Required work:
For the data below, say how many lines contain "agent". Only the number should be given.

Data to examine:
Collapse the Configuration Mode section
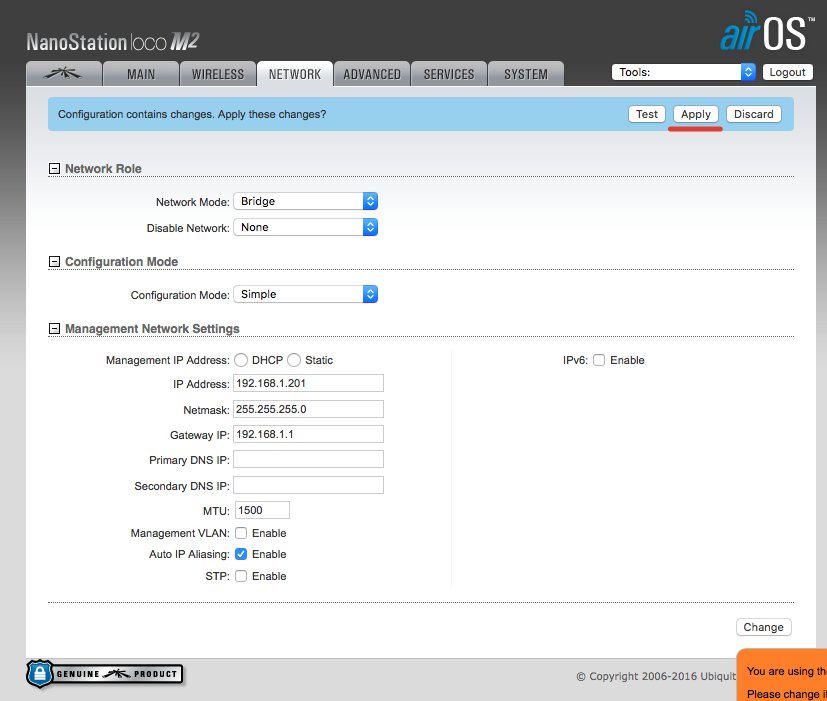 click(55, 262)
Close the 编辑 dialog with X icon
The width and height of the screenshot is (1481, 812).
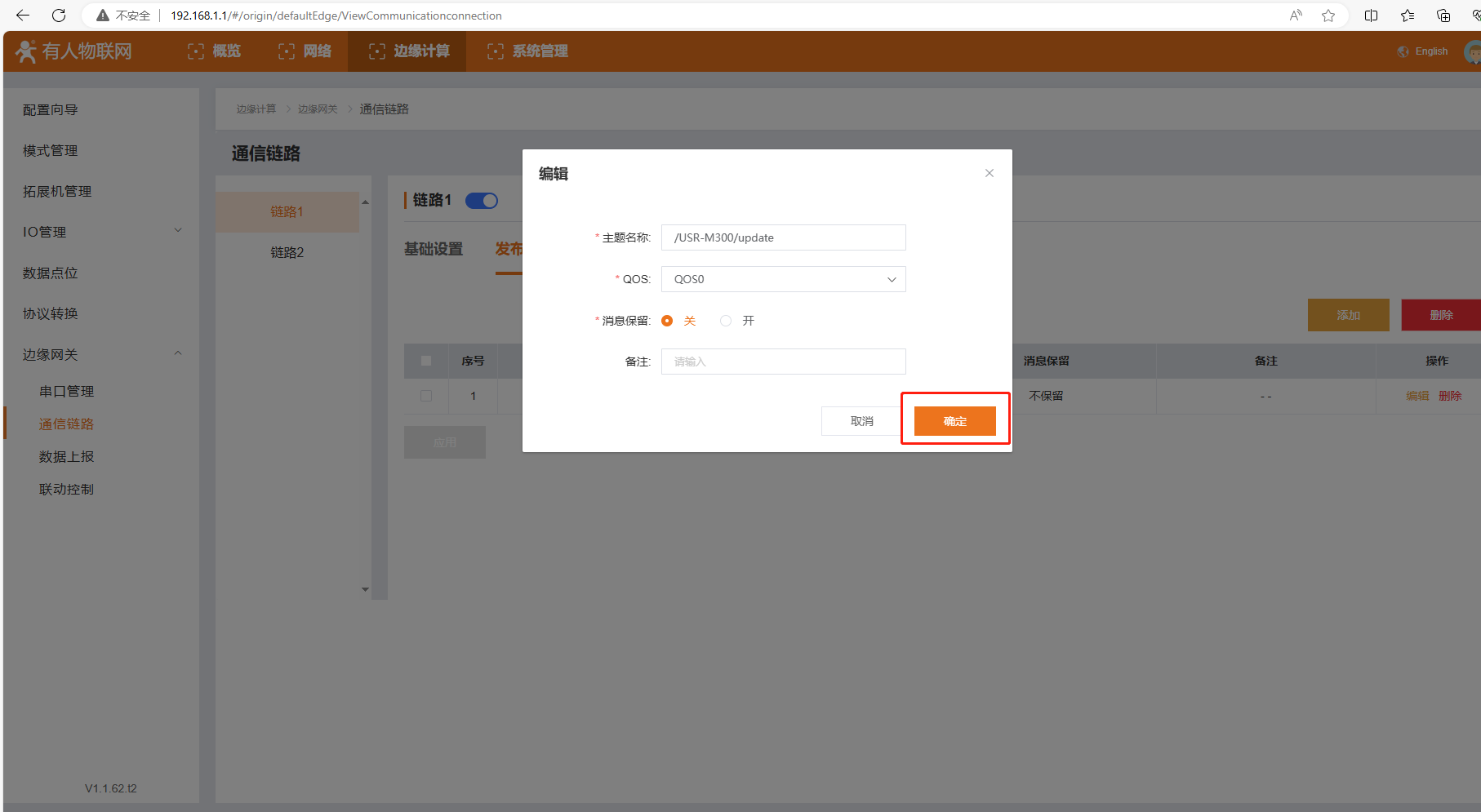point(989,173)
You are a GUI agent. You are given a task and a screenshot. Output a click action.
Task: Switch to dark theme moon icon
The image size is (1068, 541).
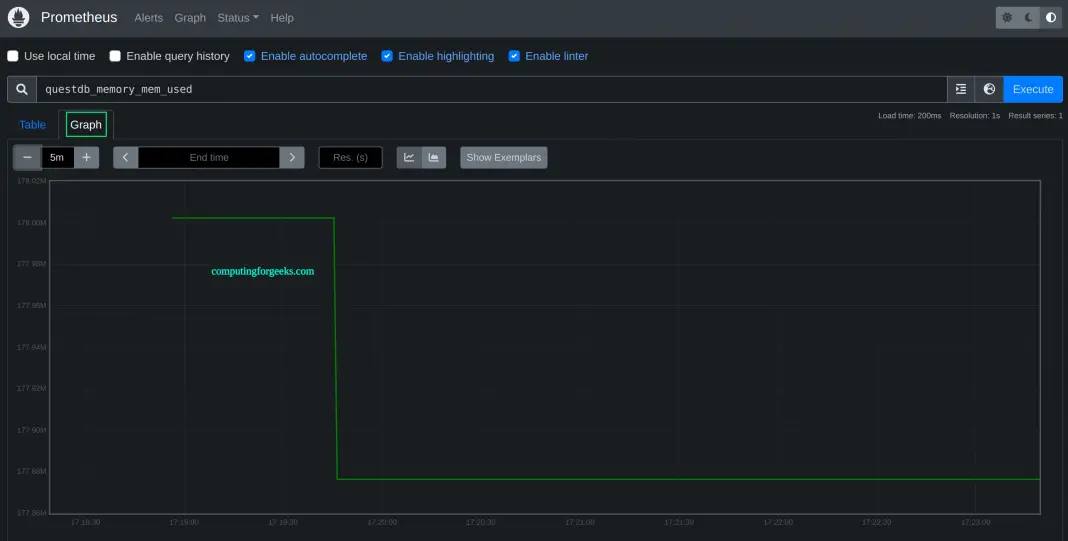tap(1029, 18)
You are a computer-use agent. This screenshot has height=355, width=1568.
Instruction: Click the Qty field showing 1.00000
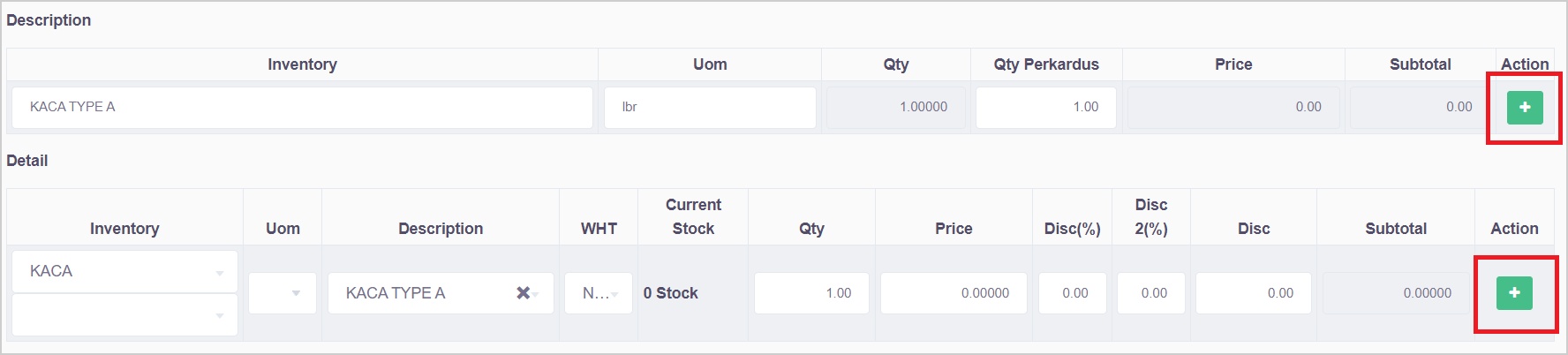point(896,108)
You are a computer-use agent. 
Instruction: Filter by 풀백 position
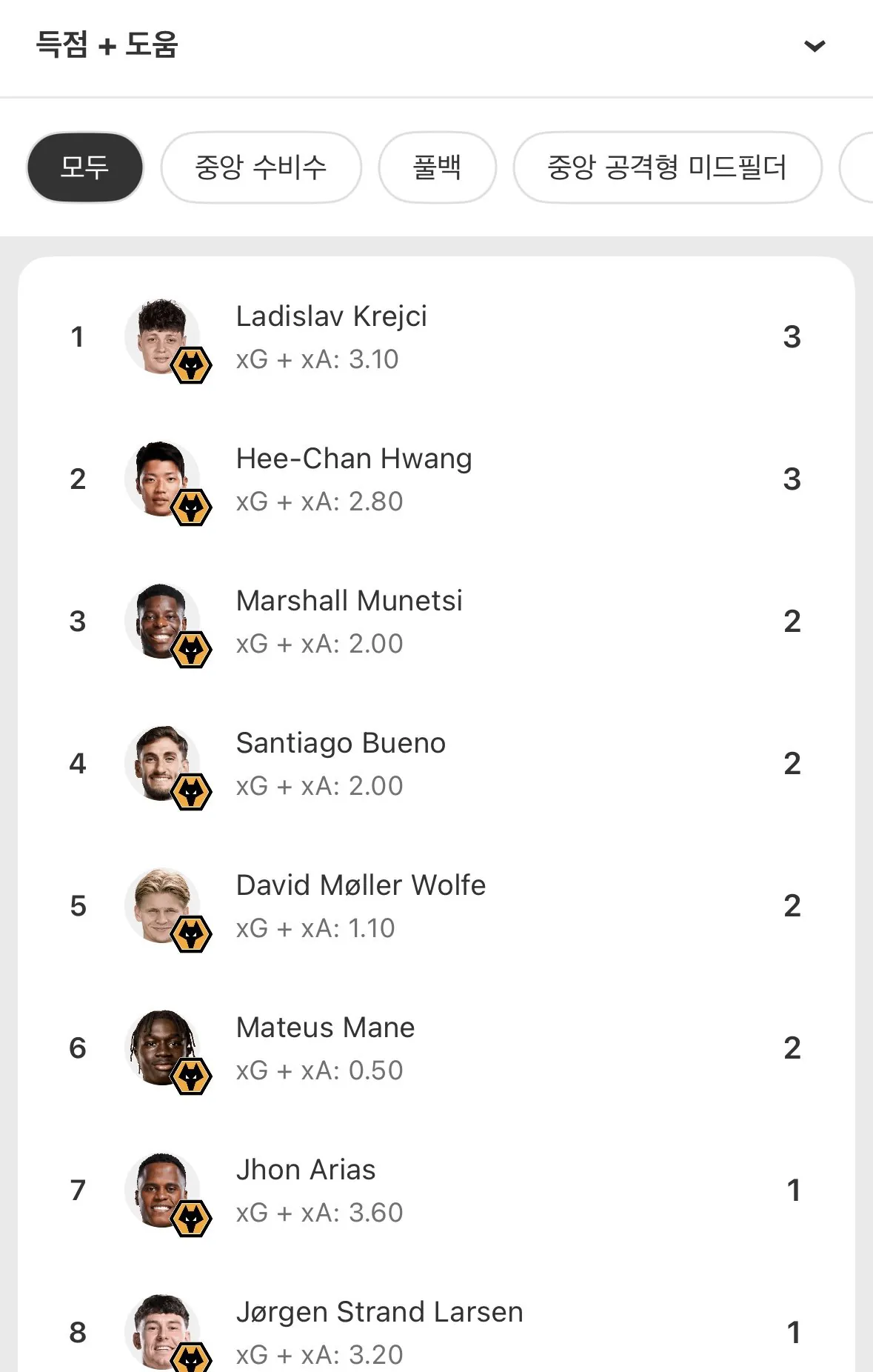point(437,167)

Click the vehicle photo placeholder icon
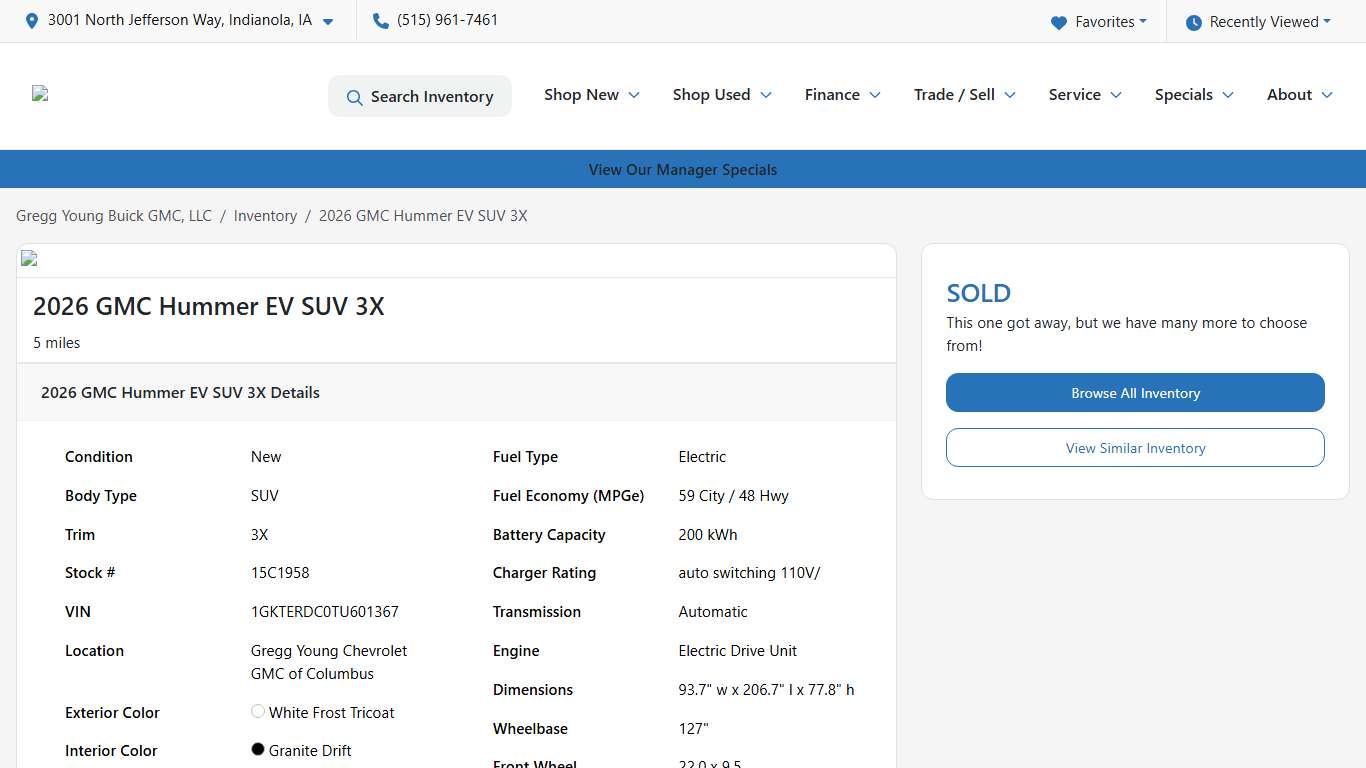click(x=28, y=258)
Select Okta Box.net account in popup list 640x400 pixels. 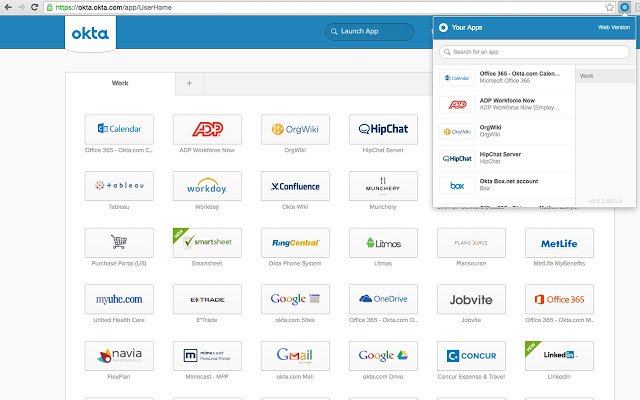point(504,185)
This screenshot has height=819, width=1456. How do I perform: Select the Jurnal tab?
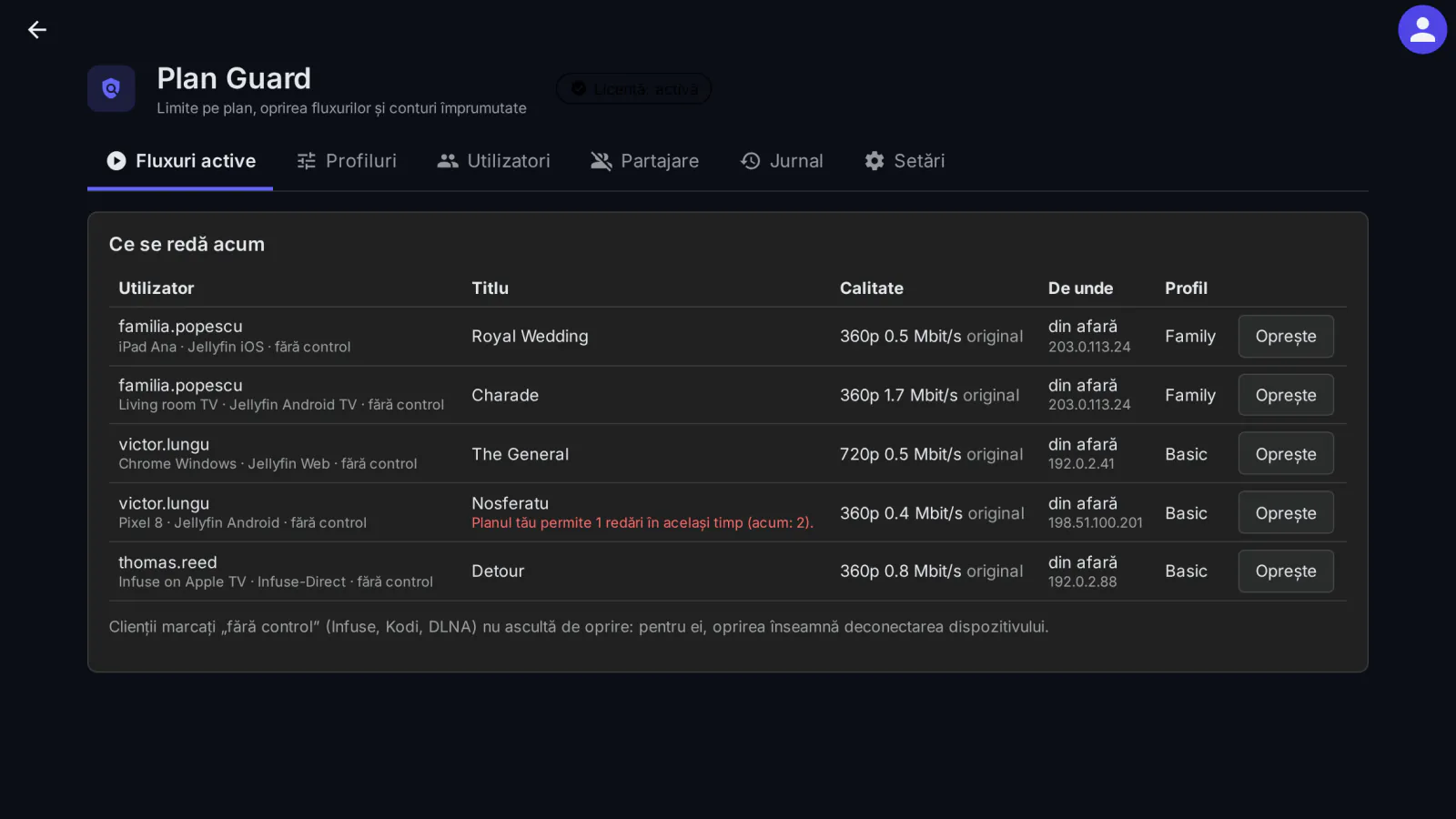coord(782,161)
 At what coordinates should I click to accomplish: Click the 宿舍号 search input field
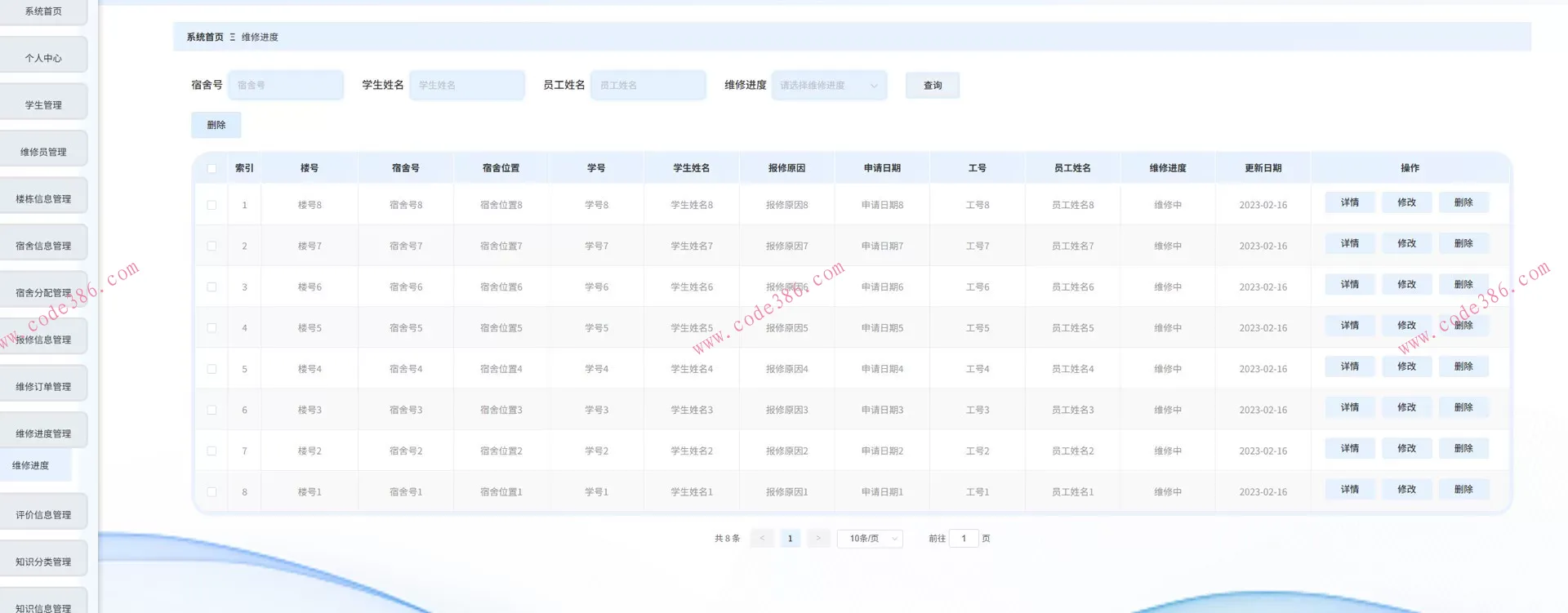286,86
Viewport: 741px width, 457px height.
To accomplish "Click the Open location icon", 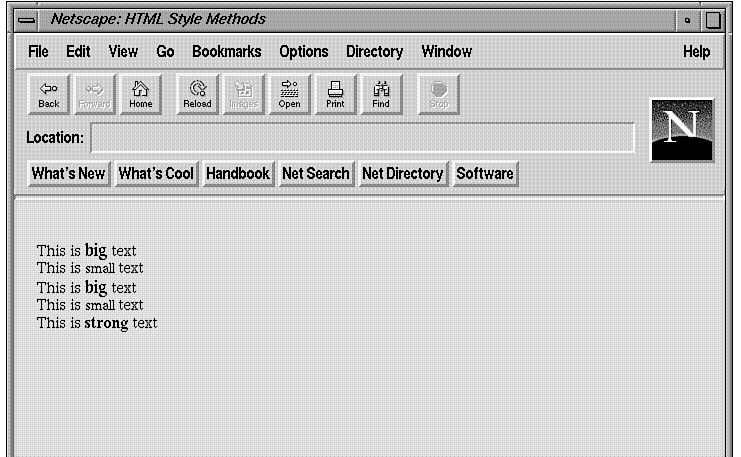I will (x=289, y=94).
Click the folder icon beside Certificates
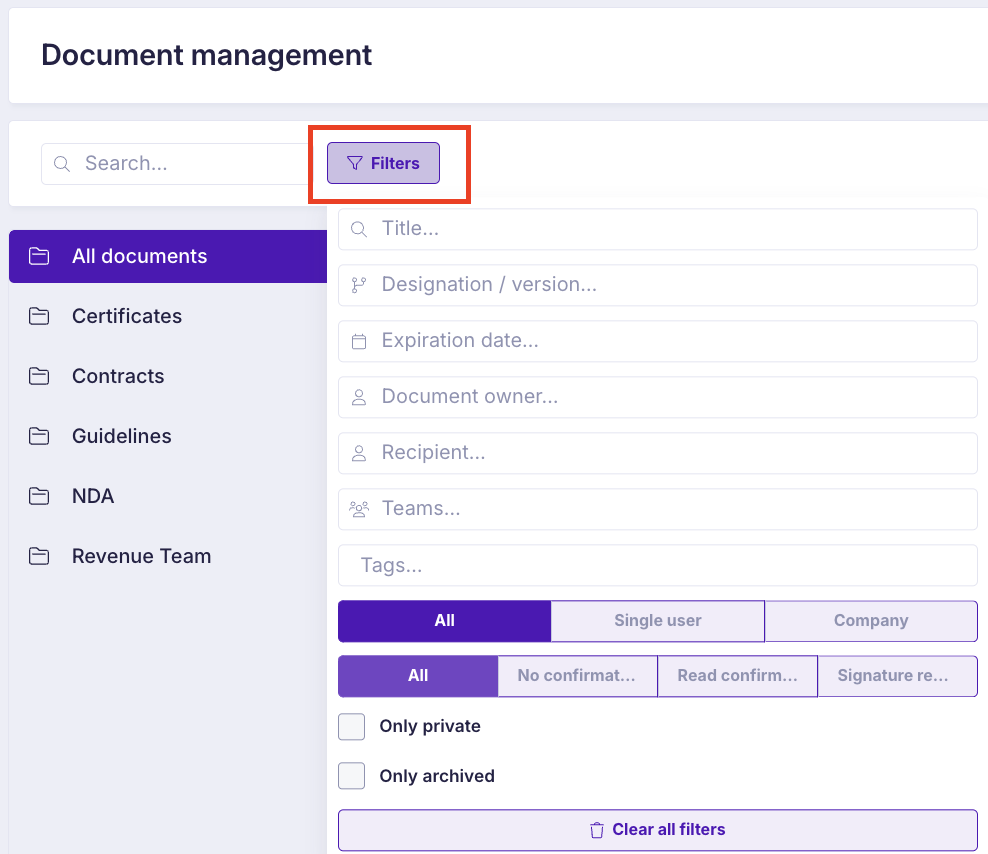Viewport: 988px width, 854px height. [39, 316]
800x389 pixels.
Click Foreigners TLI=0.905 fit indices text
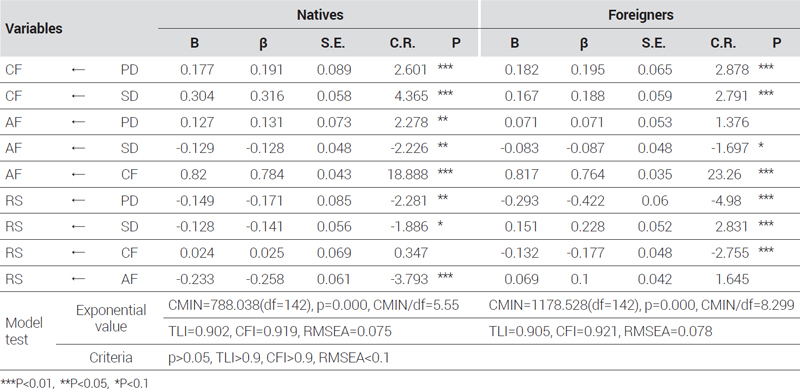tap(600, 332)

Response below:
3